- Por Pablo Altimiras, Gerente General SQM Yodo Nutrición Vegetal.
En Chile, durante siglos, se han cultivado diferentes productos en el desierto de Atacama. Sin embargo, la escala de producción de estos cultivos siempre ha sido pequeña. Muchas variables pueden explicar esto, pero la falta de agua y la no utilización de tecnología agrícola de última generación son, en buena parte, los factores responsables.
Esto contrasta con la realidad de otros países donde es posible hacer agricultura en el desierto a gran escala. Ejemplo de esto es Israel, donde a pesar de que un 60% de su superficie es desértica, ha logrado dedicar un 12% a la producción agrícola. Su secreto ha sido el desarrollo tecnológico en sistemas de riego, desalinización de agua de mar y en agricultura de precisión.
Chile debería revisar hoy si este ejemplo se puede replicar, pues el contexto está cambiando. Hoy ya existen tuberías que traen agua de mar hacia el continente. Además, hay acceso a energías limpias a costos razonables y experiencia práctica de que, aplicando tecnologías de riego y fertilización, se pueden cultivar especies que nunca habíamos visto.
Por lo tanto, hoy la discusión ya no es si la agricultura puede desarrollarse en zonas áridas, sino cómo escalarla de manera sostenible, eficiente y con un real impacto territorial. Este modelo ya ha tenido éxito en Israel, México, Perú y España, quienes avanzaron hace años en esta dirección, combinando ciencia, tecnología y gestión hídrica para transformar zonas áridas en polos agroproductivos.
Chile también tiene condiciones favorables para soñar en hacer una agricultura más grande y sostenible en el desierto: estabilidad térmica, radiación solar privilegiada, producción contra estación y una creciente infraestructura energética renovable.
Desde el norte del país, esa transformación ya comenzó, y en SQM Yodo Nutrición Vegetal hemos sido parte de aquello. En los últimos años, junto a comunidades locales hemos consolidado cerca de 60 hectáreas agrícolas productivas en pleno desierto, con cultivos reales, empleo local y transferencia tecnológica. No se trata de pilotos teóricos, sino de superficies en operación que demuestran que este modelo es técnica y socialmente viable. Y la evidencia es tangible: en la Pampa del Tamarugal desarrollamos, junto a CONAF y la Asociación Indígena Aymara Campesina, un proyecto que hoy abastece con alfalfa a más de cinco mil cabezas de ganado; mientras que en la Colonia de Pintados trabajamos con comunidades indígenas en la recuperación de suelos, donde evaluamos 26 variedades de arándanos monitoreadas con sensores de salinidad, riego y evapotranspiración.
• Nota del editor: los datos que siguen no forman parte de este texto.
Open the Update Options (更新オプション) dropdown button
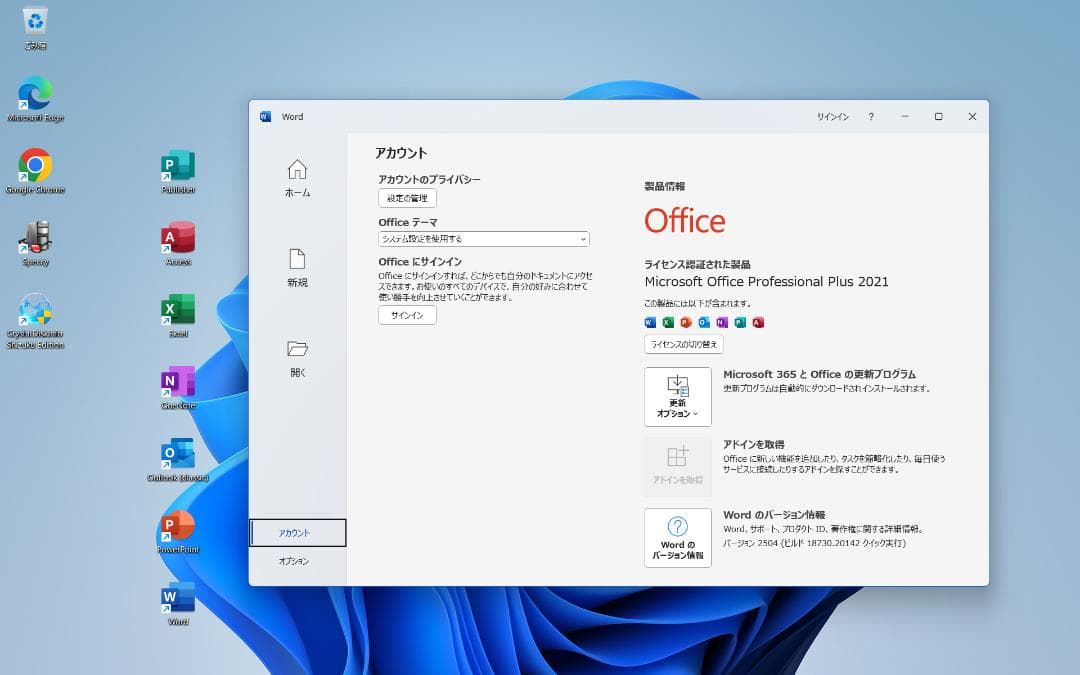(677, 397)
Sumado a esto, el compromiso territorial se ha profundizado con hitos como la inauguración de la primera Oficina de Proveedores Locales del país en Pozo Almonte, región de Tarapacá. Un espacio que busca fortalecer las capacidades y la participación en cadenas productivas de mayor escala de emprendedores del Tamarugal.
Este avance nos llevó a definir una Visión 2030 ambiciosa. Nos planteamos multiplicar por diez esa superficie y alcanzar 600 hectáreas productivas, articuladas en polos agrícolas en zonas como Pozo Almonte, Huara y Pica, con proyección hacia la Región de Antofagasta.
Este punto es relevante: el desarrollo agrícola en esta zona no puede ser un proyecto aislado ni dependiente de una sola empresa. Requiere colaboración público-privada, inversión en ciencia y una mirada estratégica de largo plazo. Si Chile aspira a fortalecer su seguridad alimentaria y generar nuevas oportunidades regionales, el norte debería entrar de lleno en esa conversación.El desierto es clave en nuestra operación, por lo que estamos convencidos de que mirarlo como un territorio productivo, apoyado en ciencia e innovación, es empezar a construir respuestas concretas a los desafíos del futuro. El 2026 lo enfrentamos con una mirada diferente, donde la invitación es a entender que en el norte de Chile se pueden hacer más cosas para contribuir a que se consolide como un actor relevante en la producción de alimentos.